#### SUPPLIED MATERIAL
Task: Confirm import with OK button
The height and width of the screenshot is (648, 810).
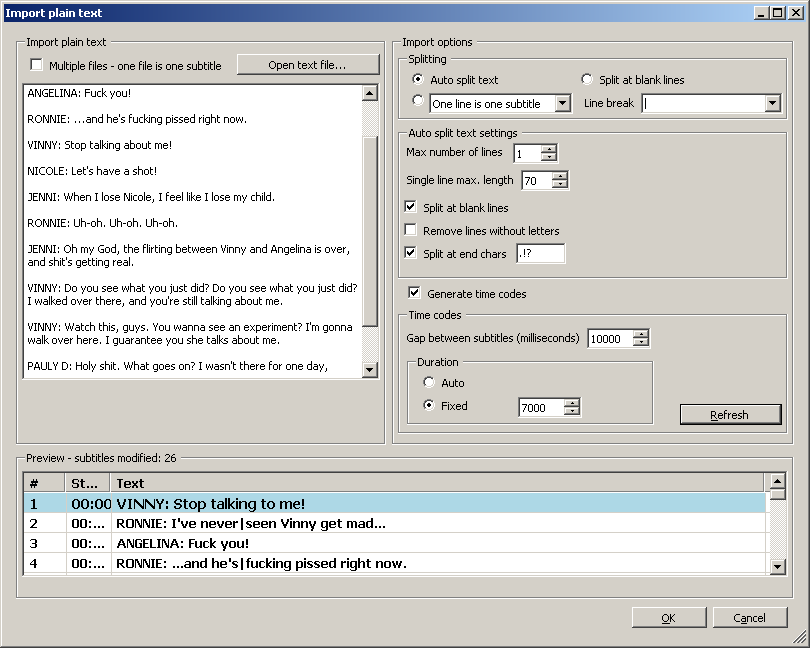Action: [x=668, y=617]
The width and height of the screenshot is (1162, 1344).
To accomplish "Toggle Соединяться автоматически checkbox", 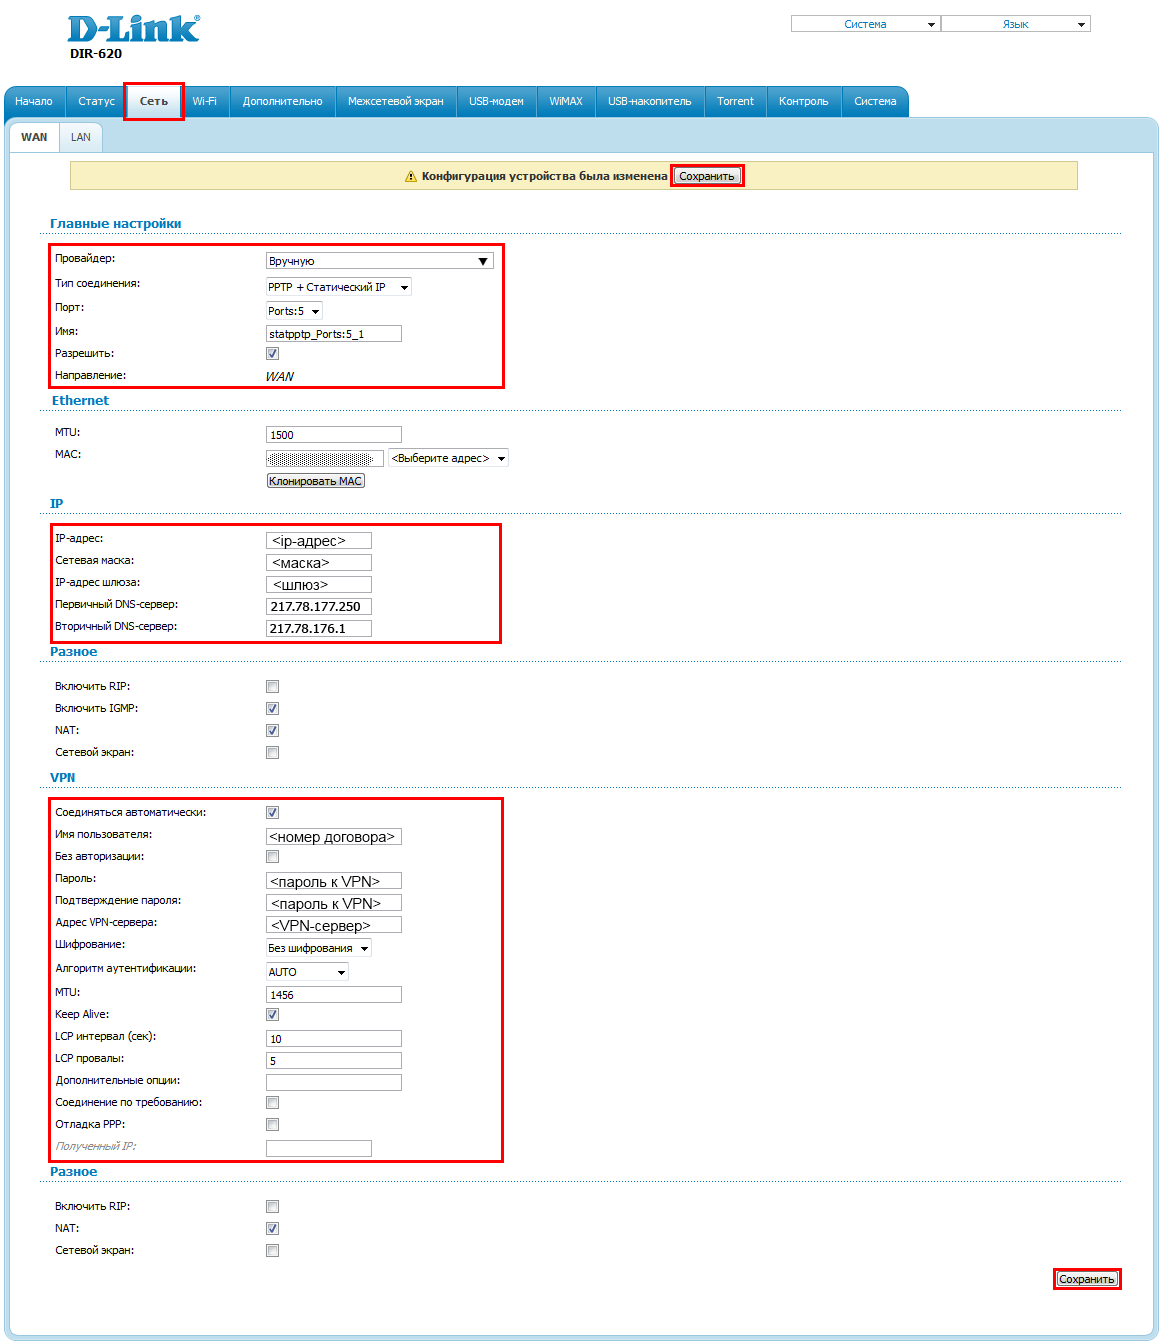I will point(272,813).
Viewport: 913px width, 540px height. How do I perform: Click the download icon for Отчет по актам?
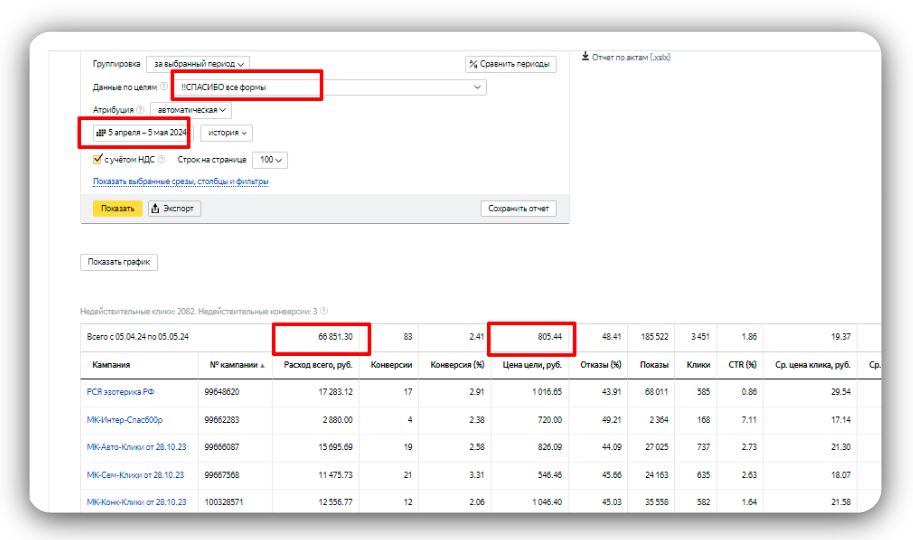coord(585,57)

#### WORK TO BE COMPLETED
Pictures should be omitted. Please return exactly the lines from the line that holds "Viewport: 913px width, 540px" through the end of the records.

#### WRITTEN RESPONSE
Viewport: 913px width, 540px height. How do I perform: Click the download icon for Отчет по актам?
coord(585,57)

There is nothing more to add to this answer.